How I talked with my family while here.  I-Chats the shit.  Cept when the kids fuck up the camera and their blurry.  Here you can see Milo with Mac in a head lock.  Comedy.
Injection moulds
"Um, one more coffee?"  #6

Wednesday, July 27, 2011

Sunday, July 24, 2011

Euro Defense of packing it on!

More Euro here.  Rest of the week we spent in the office making meetings.  Good stuff.  Anyway...photo story instead of typing.
Every binding ever made is on this wall and around the room.  Insano.
Stoked Bruce looking out of Twin Ex window.  It's cause the meetings are over!
Don't know what this is, but saw it there.
Gnochi and Octapuss for lunch
Euro's don't really bbq.  So Gums bought Marty one. 
Mr. Bianci likes that shit bleeding.
Our hosts and partners, Claudia and Marty.  The best, forgetaboutit.
Pre morning Banked slalom hike, bambi came rolling thru the back yard.
Morning hike X2, Blue getting pumped atop the mountain after banging out 110 push ups.  Hulk.
Lunch salami
Chiavenna italy, up the road from Como on the way to St. Moritz.
Not our company, but...good logo.
Lunch pizza prosciutto con fungi.
St. Moritz Switzerland for dinner
Hendricks and tonic taste better there cause it's 3 times the cost.
Grilled carpaccio, pasta and fresh killed beef, and the best mashers eva!
Mellow chocolate cake
Swiss champion, TTR president, all around rad man, Reto Lamm came to dinner with us and drove us home around 3am.  Unnecessary roughness.
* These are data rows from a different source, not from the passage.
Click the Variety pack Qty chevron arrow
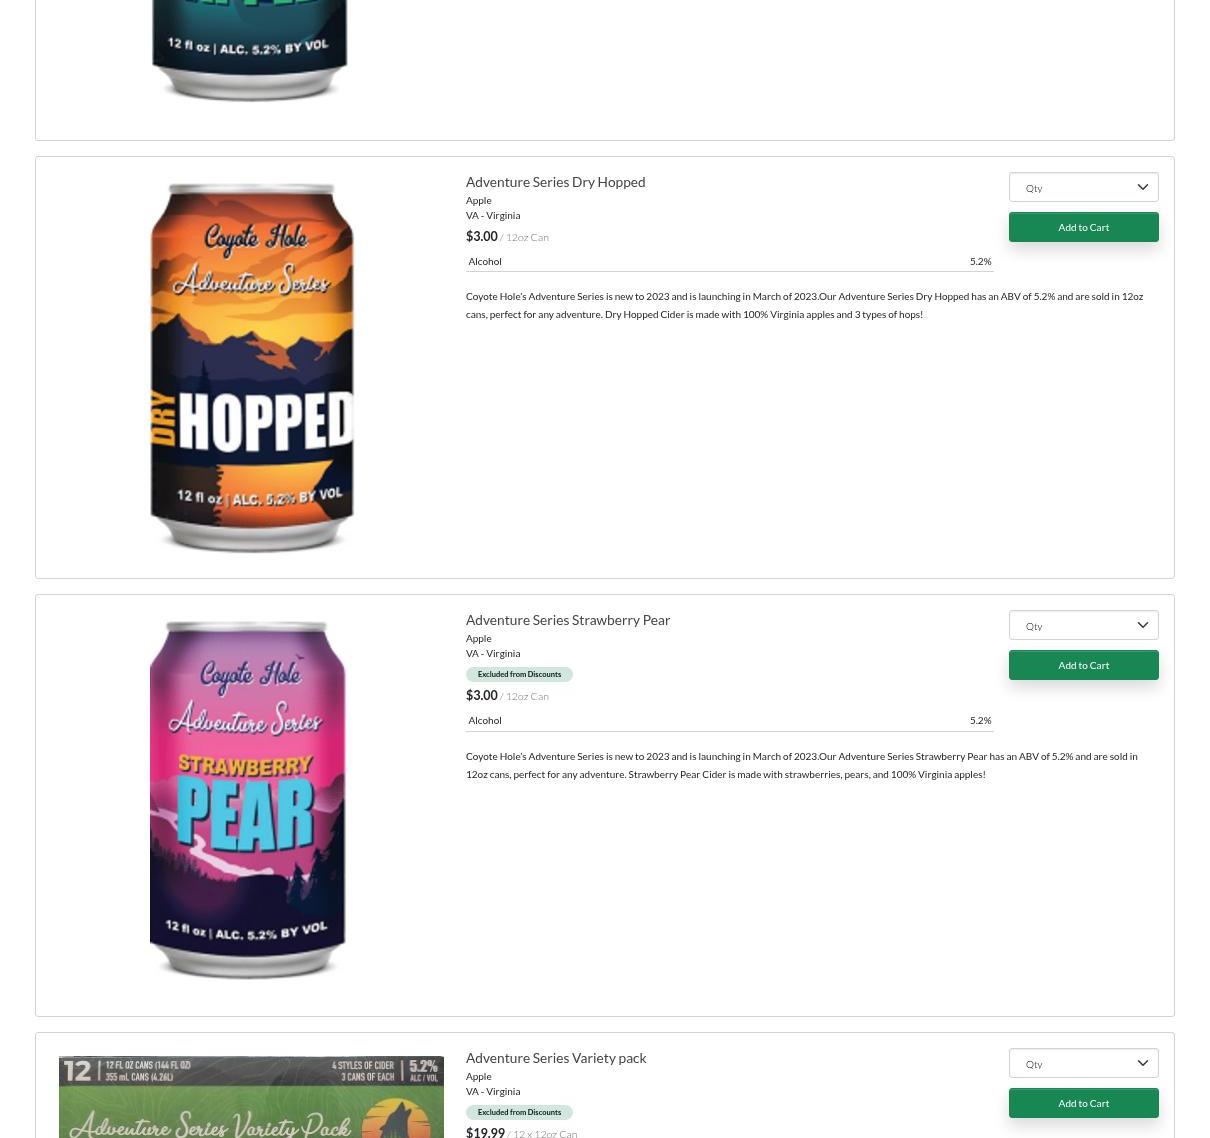This screenshot has width=1210, height=1138. [1143, 1063]
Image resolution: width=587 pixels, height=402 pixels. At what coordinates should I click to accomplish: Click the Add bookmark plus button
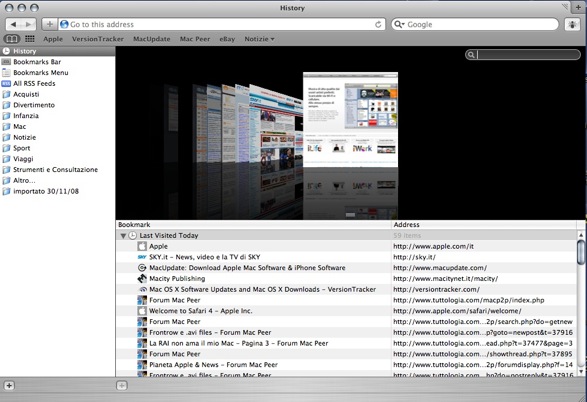[x=49, y=24]
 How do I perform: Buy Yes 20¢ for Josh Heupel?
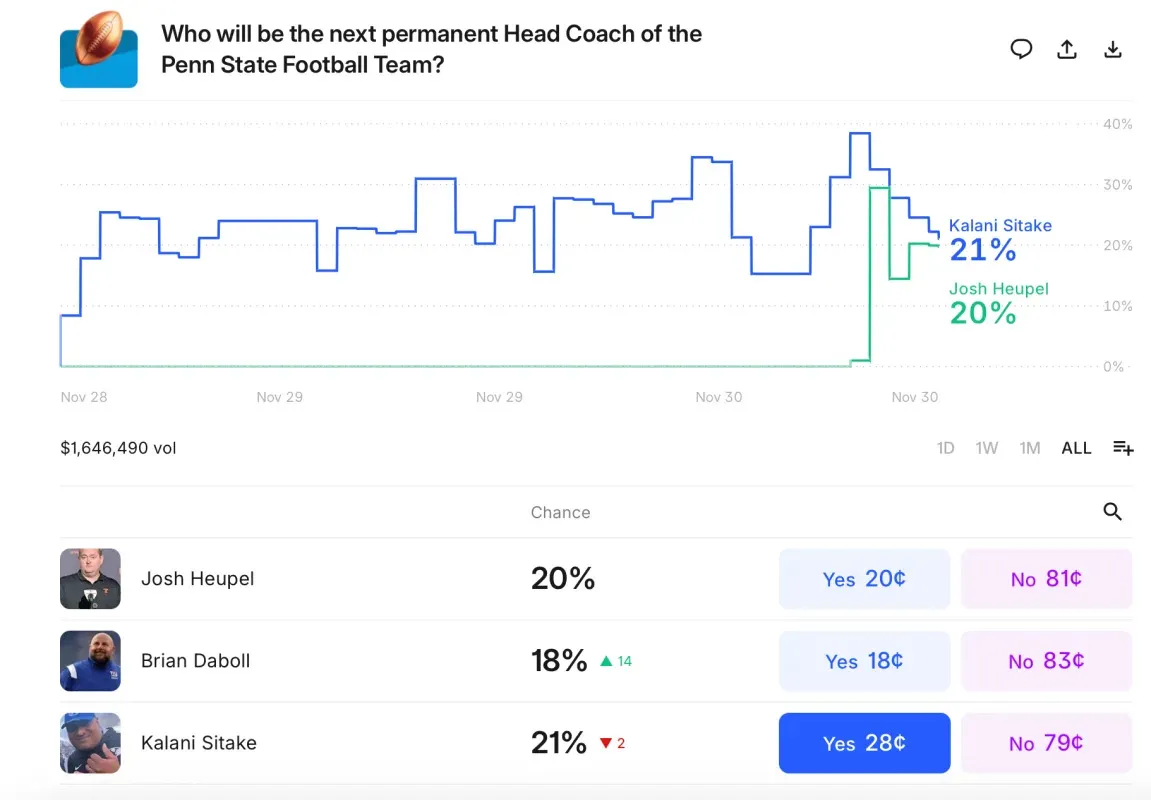coord(864,579)
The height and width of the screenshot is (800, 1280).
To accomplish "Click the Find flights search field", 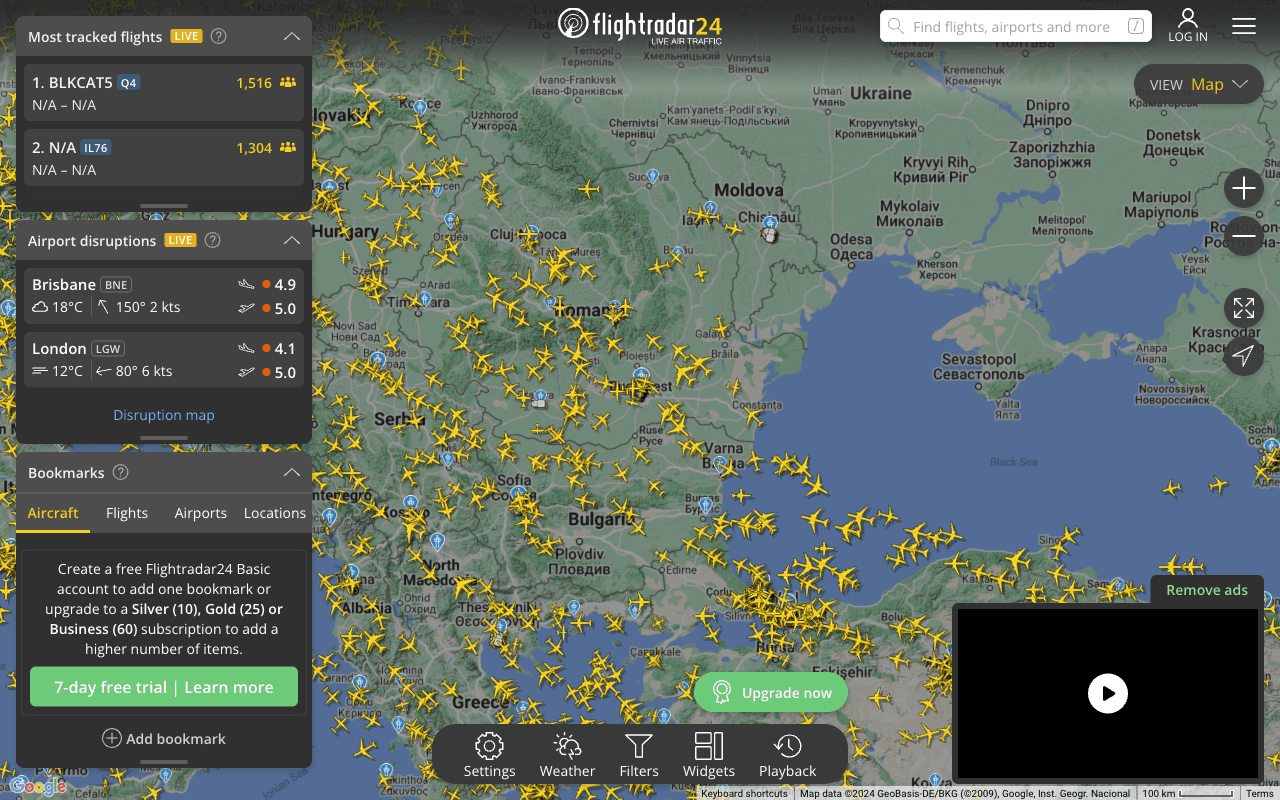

Hungover the next morning from an evening with Reto, made these wieners look appealing.
Mmmmm hog shoved down my throat.

Mellow Wiesmann roadster sitting in front of the hotel.
Off to Livigno Italy for a meeting
...with this plate of tagliatelle
Woke up to snow in the hills
...so we drove thru Bormio on the way back to Como.
moped

pollenta artisons
S.F.T. (so fucking true)

yea, lunch.  Hold on, I got to shit afta all this food.   Wait, peep them ravioli with cheese and pears.
Back in Como now for the week. Union meetings with Hor-Hey, Gigi and Marty. Should be good. I've already gained 10lbs, but I don't give a fuck.